■ Records excerpted from a collection
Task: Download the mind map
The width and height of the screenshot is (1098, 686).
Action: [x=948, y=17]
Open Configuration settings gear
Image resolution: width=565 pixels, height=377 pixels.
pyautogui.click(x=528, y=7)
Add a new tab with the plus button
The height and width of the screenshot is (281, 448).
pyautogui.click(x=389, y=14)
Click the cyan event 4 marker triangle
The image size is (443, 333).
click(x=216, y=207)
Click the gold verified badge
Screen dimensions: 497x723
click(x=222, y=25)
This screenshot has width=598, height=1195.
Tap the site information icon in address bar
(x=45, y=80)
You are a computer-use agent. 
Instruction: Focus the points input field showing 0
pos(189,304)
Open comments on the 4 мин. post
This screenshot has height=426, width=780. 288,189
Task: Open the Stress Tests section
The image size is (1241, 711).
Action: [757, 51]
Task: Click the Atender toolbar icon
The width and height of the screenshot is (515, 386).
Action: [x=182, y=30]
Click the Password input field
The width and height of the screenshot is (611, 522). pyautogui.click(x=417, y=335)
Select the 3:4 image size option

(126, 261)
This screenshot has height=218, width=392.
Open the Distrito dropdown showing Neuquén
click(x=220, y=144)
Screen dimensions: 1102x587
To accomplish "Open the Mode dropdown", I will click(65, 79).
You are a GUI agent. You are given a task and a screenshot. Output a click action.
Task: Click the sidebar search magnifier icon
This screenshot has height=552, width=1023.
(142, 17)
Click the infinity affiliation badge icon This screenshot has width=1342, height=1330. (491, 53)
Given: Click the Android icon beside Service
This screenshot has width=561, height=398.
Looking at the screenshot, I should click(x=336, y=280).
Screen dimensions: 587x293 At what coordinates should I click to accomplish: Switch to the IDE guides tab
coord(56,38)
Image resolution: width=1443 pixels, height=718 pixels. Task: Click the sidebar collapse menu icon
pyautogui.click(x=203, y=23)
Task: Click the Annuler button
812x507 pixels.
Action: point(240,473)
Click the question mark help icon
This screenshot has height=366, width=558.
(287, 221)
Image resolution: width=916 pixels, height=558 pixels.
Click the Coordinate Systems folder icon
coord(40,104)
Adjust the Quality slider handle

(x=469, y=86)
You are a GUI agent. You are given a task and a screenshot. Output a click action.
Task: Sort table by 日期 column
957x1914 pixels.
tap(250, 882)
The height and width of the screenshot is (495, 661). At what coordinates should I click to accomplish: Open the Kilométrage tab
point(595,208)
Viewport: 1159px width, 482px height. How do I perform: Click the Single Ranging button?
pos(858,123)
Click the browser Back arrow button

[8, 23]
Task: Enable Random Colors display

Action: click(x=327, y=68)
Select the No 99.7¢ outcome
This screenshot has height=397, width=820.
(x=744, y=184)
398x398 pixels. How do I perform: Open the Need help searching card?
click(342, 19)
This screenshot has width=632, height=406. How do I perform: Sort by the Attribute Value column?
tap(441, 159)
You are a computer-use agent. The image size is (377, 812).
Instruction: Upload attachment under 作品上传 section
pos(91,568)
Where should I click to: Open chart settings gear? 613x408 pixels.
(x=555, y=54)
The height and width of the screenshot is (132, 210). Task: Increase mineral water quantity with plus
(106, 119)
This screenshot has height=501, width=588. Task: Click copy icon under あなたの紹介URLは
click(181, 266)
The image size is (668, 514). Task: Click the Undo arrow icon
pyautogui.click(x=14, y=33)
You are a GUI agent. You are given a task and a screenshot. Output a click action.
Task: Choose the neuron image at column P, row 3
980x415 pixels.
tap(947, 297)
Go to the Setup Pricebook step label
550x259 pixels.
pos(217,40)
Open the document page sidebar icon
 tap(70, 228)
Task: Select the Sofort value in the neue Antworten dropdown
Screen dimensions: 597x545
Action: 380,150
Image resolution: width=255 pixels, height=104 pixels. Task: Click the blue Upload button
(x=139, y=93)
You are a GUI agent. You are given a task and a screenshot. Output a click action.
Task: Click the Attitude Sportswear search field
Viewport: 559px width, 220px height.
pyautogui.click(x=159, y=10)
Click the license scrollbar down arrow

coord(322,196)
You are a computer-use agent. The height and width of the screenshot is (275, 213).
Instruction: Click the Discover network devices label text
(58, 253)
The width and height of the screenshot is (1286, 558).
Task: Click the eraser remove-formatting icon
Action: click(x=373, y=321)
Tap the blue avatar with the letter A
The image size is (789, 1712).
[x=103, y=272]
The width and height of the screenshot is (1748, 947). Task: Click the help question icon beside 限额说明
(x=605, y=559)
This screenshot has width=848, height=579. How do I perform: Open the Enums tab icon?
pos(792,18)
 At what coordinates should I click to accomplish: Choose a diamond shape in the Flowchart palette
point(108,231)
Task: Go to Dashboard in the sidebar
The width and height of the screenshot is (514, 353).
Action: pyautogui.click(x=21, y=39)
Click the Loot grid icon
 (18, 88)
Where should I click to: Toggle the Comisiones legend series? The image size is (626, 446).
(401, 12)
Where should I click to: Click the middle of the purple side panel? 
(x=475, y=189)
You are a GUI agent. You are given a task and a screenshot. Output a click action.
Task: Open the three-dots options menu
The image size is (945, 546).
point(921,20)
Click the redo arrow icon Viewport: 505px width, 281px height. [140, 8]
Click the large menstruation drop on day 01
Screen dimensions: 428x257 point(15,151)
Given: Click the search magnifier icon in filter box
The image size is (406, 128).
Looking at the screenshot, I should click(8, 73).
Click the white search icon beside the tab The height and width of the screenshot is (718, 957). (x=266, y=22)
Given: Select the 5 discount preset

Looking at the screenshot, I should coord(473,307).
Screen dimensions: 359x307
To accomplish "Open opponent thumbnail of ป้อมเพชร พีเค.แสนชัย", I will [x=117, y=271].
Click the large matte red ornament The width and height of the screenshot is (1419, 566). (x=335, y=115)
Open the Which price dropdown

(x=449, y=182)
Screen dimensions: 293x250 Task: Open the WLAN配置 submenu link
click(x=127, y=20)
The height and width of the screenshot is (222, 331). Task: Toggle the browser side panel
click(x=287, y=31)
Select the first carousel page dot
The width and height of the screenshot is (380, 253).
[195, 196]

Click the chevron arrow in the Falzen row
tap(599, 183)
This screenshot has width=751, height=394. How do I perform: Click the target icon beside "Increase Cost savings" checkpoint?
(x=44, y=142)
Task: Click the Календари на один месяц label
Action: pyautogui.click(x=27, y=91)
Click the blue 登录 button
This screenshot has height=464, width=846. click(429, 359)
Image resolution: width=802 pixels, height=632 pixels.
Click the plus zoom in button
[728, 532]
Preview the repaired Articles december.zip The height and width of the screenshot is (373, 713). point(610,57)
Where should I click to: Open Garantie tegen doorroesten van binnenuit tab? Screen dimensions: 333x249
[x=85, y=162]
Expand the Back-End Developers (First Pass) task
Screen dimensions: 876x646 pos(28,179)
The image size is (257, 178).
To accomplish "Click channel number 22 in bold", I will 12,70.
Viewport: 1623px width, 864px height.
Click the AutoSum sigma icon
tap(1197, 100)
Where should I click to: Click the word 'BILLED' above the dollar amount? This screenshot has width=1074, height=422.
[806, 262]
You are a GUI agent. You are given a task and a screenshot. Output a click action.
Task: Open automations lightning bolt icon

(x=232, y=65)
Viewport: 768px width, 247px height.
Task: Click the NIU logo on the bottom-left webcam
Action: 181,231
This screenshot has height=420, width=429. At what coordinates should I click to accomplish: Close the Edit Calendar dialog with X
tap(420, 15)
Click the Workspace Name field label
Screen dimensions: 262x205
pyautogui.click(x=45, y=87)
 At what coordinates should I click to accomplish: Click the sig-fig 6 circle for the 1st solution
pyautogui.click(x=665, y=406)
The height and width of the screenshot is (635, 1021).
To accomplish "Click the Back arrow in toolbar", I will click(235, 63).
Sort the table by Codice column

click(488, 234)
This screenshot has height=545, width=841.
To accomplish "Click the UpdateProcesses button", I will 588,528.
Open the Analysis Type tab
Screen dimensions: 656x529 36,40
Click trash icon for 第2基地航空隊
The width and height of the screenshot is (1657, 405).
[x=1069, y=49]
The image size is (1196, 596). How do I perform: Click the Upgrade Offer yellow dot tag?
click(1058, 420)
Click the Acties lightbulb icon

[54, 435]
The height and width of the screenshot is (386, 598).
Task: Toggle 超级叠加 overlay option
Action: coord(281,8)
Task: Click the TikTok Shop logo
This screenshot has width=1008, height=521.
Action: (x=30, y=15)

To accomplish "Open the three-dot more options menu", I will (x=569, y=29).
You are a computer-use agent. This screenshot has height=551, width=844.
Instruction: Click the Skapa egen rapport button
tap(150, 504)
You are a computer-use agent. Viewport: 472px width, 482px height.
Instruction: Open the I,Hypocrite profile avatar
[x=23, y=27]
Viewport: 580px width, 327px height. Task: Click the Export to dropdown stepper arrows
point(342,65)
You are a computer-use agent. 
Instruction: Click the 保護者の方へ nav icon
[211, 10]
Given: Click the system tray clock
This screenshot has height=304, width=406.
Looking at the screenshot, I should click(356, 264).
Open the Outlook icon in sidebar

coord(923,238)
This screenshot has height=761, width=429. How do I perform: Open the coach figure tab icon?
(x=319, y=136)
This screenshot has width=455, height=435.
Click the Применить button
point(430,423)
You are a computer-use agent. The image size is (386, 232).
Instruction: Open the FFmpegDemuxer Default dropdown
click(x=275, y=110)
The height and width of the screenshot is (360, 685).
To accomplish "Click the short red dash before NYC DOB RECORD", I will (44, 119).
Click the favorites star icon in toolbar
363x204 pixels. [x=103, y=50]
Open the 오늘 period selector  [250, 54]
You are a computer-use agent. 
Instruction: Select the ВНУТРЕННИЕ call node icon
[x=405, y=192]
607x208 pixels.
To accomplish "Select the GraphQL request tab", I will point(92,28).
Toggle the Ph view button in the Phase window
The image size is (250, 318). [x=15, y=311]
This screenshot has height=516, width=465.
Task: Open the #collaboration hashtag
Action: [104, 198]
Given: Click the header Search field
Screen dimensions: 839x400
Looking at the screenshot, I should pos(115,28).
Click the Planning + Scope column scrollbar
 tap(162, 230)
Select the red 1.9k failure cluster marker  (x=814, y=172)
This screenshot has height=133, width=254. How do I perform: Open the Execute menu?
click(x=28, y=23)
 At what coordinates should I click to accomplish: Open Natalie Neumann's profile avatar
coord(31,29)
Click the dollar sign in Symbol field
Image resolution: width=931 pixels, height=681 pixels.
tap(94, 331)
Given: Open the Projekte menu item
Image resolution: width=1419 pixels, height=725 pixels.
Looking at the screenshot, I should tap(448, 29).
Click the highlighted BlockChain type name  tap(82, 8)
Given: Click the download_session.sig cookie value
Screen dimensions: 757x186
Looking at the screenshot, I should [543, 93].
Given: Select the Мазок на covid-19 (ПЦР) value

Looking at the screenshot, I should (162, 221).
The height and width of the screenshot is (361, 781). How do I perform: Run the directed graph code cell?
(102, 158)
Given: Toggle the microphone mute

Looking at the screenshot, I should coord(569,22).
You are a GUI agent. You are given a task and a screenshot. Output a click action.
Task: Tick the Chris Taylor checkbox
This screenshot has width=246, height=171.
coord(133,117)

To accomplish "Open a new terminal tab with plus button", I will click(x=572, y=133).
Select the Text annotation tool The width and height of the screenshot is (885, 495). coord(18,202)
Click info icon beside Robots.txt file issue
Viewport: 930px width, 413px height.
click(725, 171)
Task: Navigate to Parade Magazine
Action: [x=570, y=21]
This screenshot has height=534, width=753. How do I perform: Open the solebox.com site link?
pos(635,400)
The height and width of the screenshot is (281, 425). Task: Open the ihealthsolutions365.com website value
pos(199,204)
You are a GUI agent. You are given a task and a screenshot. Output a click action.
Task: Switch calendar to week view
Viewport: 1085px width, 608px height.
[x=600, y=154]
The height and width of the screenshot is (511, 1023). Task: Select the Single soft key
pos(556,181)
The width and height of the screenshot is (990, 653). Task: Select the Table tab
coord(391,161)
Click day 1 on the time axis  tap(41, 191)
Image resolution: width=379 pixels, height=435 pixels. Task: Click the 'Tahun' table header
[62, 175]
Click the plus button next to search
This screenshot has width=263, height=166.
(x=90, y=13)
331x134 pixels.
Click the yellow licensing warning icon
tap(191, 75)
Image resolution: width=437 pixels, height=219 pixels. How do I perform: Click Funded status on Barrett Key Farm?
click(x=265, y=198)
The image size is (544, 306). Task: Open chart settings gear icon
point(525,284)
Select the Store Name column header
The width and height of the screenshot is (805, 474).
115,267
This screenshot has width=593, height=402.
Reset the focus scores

■ Task statement
Only the number is wanted. Count the lines above that include the word "magnifier".

■ Output of the exercise
2